| Task description |
Extract every line below that contains the string "with". Case counts.

| Listed records |
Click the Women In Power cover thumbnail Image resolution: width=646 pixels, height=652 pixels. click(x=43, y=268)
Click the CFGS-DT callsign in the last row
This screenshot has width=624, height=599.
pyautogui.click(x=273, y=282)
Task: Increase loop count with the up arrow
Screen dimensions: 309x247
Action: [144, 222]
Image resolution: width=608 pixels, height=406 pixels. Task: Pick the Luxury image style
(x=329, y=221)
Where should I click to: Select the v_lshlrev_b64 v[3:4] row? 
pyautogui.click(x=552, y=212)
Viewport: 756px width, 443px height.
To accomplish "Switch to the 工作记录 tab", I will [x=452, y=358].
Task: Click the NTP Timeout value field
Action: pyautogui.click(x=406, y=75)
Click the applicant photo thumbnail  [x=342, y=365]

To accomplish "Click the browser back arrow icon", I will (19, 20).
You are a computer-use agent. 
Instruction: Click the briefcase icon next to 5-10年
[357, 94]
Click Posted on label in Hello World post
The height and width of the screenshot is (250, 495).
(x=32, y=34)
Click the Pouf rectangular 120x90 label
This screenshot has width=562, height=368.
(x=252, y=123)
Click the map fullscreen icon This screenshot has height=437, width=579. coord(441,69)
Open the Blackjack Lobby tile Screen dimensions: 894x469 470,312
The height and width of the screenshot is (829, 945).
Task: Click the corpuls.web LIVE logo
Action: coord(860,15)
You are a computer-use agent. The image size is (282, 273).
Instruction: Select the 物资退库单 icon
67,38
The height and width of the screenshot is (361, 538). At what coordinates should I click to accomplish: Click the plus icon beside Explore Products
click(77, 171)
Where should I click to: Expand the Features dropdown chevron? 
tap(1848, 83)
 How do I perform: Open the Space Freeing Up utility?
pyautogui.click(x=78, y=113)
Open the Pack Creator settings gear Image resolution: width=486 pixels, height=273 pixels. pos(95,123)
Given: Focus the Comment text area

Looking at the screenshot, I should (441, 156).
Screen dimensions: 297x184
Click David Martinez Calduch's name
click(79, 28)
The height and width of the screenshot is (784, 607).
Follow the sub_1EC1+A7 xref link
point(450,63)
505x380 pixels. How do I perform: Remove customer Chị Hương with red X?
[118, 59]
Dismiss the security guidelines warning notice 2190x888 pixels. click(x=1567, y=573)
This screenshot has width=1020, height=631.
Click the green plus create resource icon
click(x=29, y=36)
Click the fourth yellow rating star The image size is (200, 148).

| Full answer |
Task: Increase loop count with the up arrow
505x380 pixels. How do I perform: Remove customer Chị Hương with red X?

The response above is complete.